I spent the whole month expecting an existential crisis that never came. Instead, I managed to make it through, writing nearly every day and hitting 50,000 words a day before schedule.

Now, remember: I only typed “the end” last week. The draft is not 50K words long—it’s just over 90K.

And… yeah. It’s terrible. One entire chapter is missing (it was a big empty hole in my outline, and I just skipped it rather than lose momentum). The plot is a little formulaic (though less than previous stories I’ve written… more on that in a minute), some of my characters are boring. But I don’t feel like I’ve wasted the past three months. I’m actually looking forward to rereading it and starting the revision (or rewriting, more likely). I’m starting to put serious thought into my next story.

I’m really glad I decided to tackle this thing.

So, looking back, what did I learn?

I am still capable of writing, and not making myself miserable.

I was genuinely starting to wonder. But I made it through the entire month of November, and the months after, and I never once doubted what I was doing, and I never hated the process. That said: I knew going in that the 1666 words/day every day that NaNo requires isn’t sustainable for me. But it was a good kickstart for that one month, and in the weeks since, I’ve established a good writing routine that feels both productive and sustainable.

I need other writers and creative types in my life.

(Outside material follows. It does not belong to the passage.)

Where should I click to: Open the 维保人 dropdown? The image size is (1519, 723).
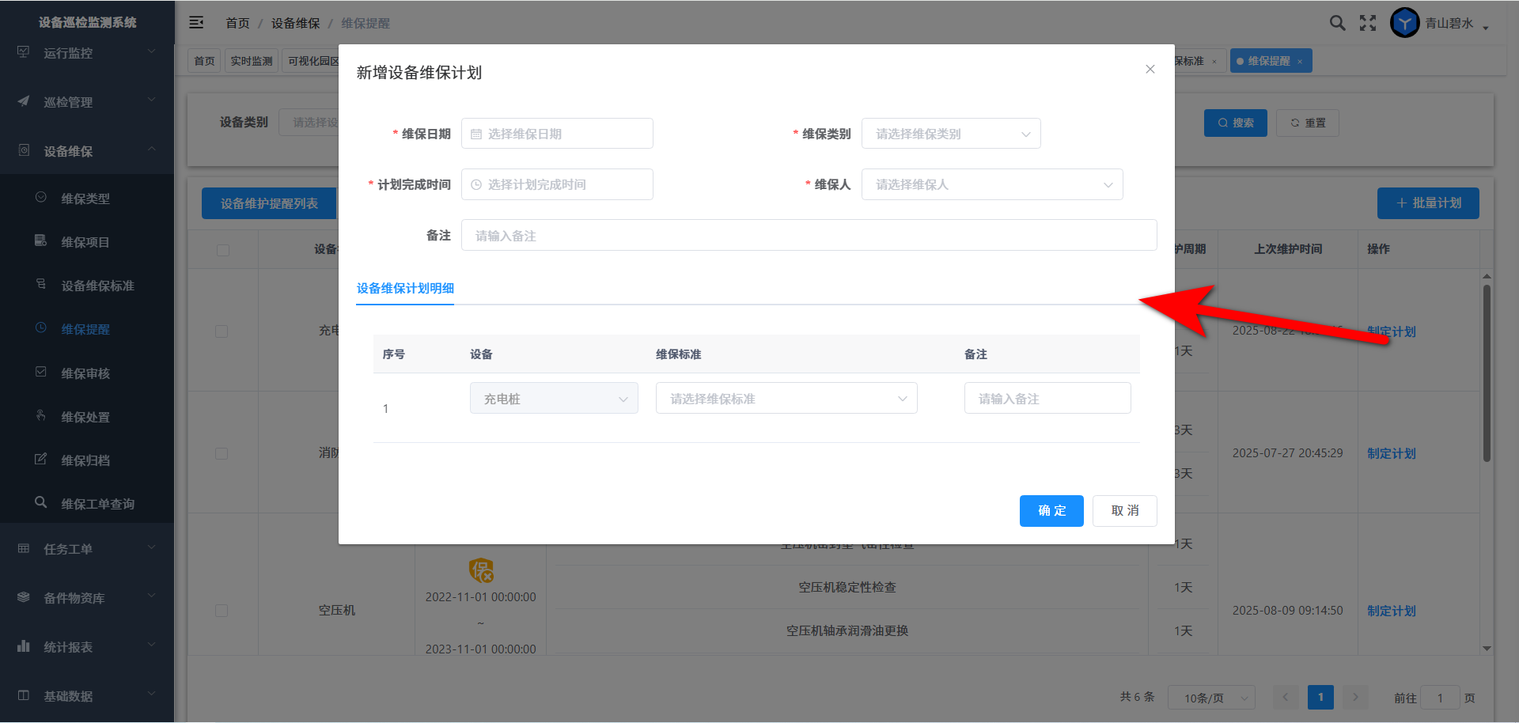pyautogui.click(x=991, y=184)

I kind of knew this, but NaNoWriMo really did confirm it for me. In retrospect, one of the things (and there were several, not all of which are worth going into here) that contributed to my burnout was that my longtime beta reader (the person I regularly bounced ideas off of and trusted to read my earliest drafts) went AWOL, just at the moment I was starting to get serious about my writing. Without that feedback, I had nothing to balance out my perfectionism. So… yeah. That sucked.

But I made a genuine attempt to interact on the NaNoWriMo forums, and find some other people for mutual cheerleading and advice, and it helped so much. Just knowing that there were people out there going through the same thing, and who were genuinely interested in my story (and helping people through their own struggles)… it’s made a huge difference.

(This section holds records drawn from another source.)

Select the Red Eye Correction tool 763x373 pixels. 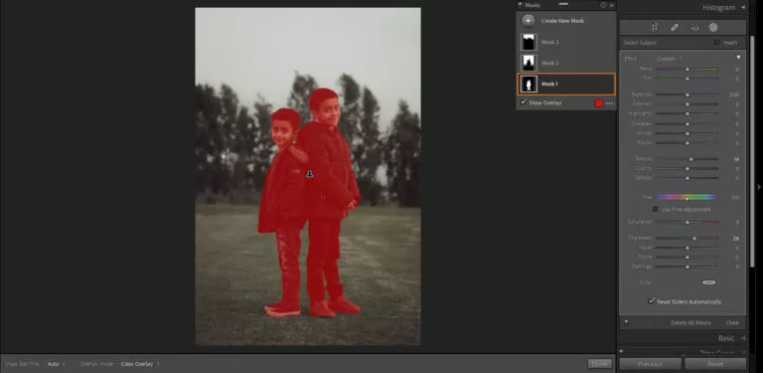694,28
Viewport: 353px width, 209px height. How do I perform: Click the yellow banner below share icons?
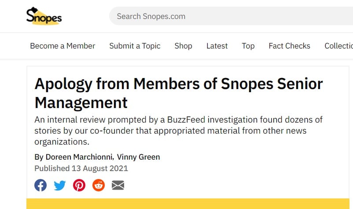[189, 204]
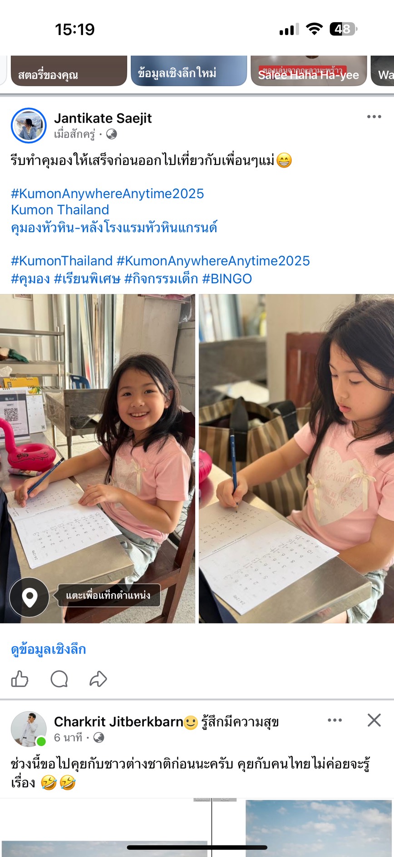Dismiss Charkrit Jitberkbarn's post with X
Image resolution: width=394 pixels, height=857 pixels.
click(x=374, y=720)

The only thing that really motivates me is doing the work.

Over the past year or so—not just on this project—I’ve been trying a few different methods to get myself motivated to do the work that I want to be doing. And, in the end, I’ve learned that the only thing that really works for me is seeing the progress I’m making (however I choose to measure that), and focussing on my big goals. All the tricks and lifehacks in the world are meaningless.

An outline doesn’t have to lead to a formulaic story.

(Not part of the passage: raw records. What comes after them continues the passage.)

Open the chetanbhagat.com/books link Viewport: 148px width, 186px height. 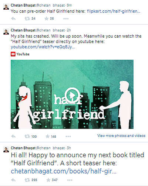(x=64, y=171)
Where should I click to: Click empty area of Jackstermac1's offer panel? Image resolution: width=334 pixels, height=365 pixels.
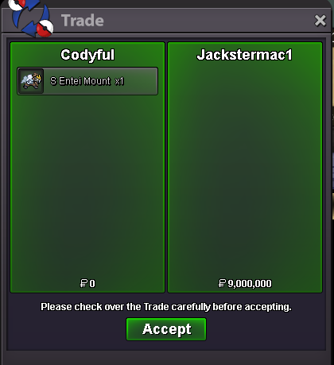[245, 169]
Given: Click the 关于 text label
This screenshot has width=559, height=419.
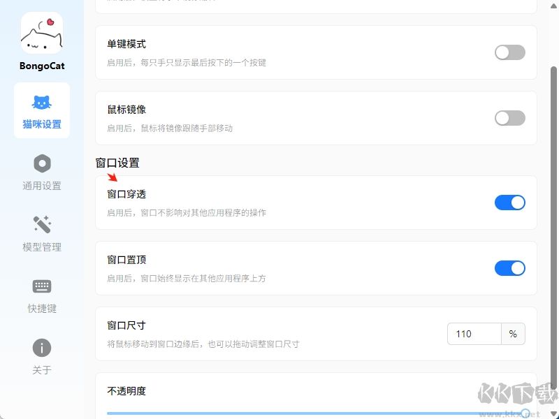Looking at the screenshot, I should click(42, 370).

I struggled with this a lot in the weeks leading up to November. I knew going in that I needed an outline, but I also knew that part of the reason that my earlier stories felt so formulaic was because my outlining process was too strict. But I managed to find an outline technique (scene-based, on index cards) and story structure (um… it’s complicated) that worked for me: it gave me the structure I needed to stay on track, and the freedom to discover the story as I went along.

I also learned that every story has it’s own process, and that discovering what that process is is half the battle. I already know that the story I’m thinking about right now is going to need a different approach, but I’m pretty sure I know what it’s going to look like.


So… what comes next?

I’m setting this draft aside for another week or two, just so I can find the distance I need to look at it objectively. Then I’ll read it over, make some notes, and start planning the next draft. (It’s going to need a complete rewrite, and probably a new outline. So it’s going to be a long process.)

In the meantime, I’ve started thinking about the next project, trying to expand the concept into something like an actual story. I’ll probably start outlining it before the end of the month. I’m still writing every day; even if it’s just vague freewriting, it’s still helping me maintain that routine.

I think the experiment was a success.